Digestion: The conversion on victuals into virtues.
I was in a peanut butter rut. Occasionally, I’d stir a spoonful into the dressing for an Asian noodle salad or indulge in a childhood favorite–peanut butter and bacon on rye (no really, it’s delicious, even if it is venturing into Elvis territory).
But with this book, Robin Robertson has turned me on to Almond Butter and to Roasted Sweet Potato Salad with Almond Butter. Robertson is all about variety; there’s peanut butter, but also almond, cashew, and walnut butter in the more than 100 recipes that cover breakfast, soups, salads, main and side dishes, desserts and sweet treats, with a range of inspiration. Dishes will appeal to all tastes, from African Peanut Soup to Creamy Mushroom Soup, from Asian Spring rolls with Spicy Peanut Dipping Sauce to Fire Ants on a Log, from Indonesian Gado-Gado to a Waldorf Salad with Walnut Butter Dressing.
Robertson is an expert on vegan cooking, but she also makes the book useful for other diet needs by identifying gluten- and soy-free recipes.
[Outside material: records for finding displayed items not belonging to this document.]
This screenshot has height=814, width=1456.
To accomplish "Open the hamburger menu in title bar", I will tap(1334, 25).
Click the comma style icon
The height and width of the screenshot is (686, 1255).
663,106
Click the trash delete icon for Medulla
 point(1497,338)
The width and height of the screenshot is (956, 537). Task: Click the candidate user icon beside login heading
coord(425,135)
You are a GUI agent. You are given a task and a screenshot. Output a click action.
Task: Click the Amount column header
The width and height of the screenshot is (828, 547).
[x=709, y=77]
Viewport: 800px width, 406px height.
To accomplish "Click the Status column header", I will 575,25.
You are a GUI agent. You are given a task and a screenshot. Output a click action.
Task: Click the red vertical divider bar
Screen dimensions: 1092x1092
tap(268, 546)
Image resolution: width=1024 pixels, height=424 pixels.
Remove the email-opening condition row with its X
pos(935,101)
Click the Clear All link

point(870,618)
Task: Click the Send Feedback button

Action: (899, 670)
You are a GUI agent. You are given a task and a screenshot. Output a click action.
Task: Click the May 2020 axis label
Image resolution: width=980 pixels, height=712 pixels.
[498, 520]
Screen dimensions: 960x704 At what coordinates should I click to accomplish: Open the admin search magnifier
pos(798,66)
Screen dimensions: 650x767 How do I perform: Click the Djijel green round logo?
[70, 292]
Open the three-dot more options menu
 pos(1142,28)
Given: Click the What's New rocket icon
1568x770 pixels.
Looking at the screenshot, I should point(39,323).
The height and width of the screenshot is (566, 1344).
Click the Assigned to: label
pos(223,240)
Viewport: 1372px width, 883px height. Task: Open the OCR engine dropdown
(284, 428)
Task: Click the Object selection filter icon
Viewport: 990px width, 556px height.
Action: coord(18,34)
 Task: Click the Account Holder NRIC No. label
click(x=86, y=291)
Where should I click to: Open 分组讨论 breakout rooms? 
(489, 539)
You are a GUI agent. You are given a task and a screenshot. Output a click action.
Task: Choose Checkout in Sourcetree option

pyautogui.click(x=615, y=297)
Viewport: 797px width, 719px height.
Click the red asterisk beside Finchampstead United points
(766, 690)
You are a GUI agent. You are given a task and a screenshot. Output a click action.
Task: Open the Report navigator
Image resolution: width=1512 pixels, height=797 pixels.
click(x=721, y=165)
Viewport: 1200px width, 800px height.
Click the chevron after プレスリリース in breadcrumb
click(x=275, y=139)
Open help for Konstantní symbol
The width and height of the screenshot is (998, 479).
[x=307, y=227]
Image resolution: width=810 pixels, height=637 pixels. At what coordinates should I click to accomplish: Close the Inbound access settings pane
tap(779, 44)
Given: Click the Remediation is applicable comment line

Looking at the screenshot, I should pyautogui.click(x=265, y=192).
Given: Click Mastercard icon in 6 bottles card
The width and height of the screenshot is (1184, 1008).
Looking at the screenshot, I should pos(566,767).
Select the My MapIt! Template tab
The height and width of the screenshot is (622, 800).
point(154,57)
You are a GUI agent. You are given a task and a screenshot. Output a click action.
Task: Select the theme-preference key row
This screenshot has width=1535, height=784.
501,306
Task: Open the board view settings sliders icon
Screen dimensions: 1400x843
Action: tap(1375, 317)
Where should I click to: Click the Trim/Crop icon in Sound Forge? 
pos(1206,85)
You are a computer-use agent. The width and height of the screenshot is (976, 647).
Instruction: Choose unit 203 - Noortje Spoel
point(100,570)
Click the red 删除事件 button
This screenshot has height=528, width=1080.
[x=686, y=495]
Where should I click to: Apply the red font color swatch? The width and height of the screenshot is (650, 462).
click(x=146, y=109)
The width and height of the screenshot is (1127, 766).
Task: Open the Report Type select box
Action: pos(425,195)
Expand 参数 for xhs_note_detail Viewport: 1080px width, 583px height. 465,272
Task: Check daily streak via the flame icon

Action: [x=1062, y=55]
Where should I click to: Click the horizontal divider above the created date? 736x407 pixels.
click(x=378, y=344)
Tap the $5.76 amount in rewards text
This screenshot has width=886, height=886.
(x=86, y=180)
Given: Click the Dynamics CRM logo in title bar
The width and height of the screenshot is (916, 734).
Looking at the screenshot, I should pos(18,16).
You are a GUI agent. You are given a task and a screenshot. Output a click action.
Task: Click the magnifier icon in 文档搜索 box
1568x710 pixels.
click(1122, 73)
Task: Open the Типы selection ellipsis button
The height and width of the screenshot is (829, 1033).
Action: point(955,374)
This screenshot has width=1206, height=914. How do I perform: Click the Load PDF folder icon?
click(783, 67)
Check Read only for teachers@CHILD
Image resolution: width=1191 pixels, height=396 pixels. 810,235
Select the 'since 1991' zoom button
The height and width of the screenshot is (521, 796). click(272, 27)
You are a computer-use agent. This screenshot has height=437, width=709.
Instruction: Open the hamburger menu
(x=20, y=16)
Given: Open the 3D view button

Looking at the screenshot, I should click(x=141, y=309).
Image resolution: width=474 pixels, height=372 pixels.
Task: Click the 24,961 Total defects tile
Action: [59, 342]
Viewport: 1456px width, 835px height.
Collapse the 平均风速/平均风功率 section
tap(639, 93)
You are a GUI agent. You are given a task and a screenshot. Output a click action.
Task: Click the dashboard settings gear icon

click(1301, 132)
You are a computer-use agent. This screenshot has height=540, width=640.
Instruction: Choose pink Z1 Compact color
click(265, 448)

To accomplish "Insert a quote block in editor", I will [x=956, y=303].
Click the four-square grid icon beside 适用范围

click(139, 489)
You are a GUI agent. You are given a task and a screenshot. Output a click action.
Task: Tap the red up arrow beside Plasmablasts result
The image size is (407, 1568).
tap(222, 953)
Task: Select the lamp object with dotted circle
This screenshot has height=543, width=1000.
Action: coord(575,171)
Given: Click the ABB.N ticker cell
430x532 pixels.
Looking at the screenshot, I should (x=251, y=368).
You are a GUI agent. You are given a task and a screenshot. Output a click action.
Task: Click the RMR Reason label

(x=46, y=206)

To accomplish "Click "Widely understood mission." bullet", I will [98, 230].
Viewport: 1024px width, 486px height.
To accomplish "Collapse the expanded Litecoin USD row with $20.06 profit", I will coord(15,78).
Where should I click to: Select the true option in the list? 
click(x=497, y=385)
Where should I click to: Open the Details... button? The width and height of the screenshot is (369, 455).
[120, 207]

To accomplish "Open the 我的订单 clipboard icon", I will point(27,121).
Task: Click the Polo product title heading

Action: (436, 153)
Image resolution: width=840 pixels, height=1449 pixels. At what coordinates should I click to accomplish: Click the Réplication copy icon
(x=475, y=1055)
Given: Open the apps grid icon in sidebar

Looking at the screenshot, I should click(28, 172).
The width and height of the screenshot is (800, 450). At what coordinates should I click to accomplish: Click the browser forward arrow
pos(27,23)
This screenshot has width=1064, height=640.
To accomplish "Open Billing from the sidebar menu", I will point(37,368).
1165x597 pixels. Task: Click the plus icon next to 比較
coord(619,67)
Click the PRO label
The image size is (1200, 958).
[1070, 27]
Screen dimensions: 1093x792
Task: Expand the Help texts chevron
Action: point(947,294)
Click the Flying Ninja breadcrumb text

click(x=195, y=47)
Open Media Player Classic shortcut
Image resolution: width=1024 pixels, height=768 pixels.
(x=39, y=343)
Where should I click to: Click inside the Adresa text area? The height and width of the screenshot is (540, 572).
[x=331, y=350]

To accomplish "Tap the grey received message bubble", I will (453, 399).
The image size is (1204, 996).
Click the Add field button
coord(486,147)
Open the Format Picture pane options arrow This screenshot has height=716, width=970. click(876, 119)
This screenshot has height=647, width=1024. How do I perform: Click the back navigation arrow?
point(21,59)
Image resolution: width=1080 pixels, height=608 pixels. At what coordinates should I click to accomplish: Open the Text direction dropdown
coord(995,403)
She points out that the butters can easily substitute for each other, so if you have a peanut allergy, no need to worry. She’s also taken the guilt out of enjoying nuts. As dietician Julieanna Heaver points out in her introduction, nuts contain lots of nutrients and their fats are the monounsaturated good ones.
And for the truly committed, Robertson has recipes for making your own nut butters. All you need for the basic butters are nuts and a food processor. But don’t stop there, try Cashew Sour Cream made with nuts, almond milk and lemon juice, or Cashew Cream Cheese, that blends the nuts with tofu. You can make a parmesan substitute with nuts and nutritional yeast or a butter with toasted sesame seeds.
I’m not ready to give up the occasional peanut butter and bacon on rye, but now I will be ranging much further.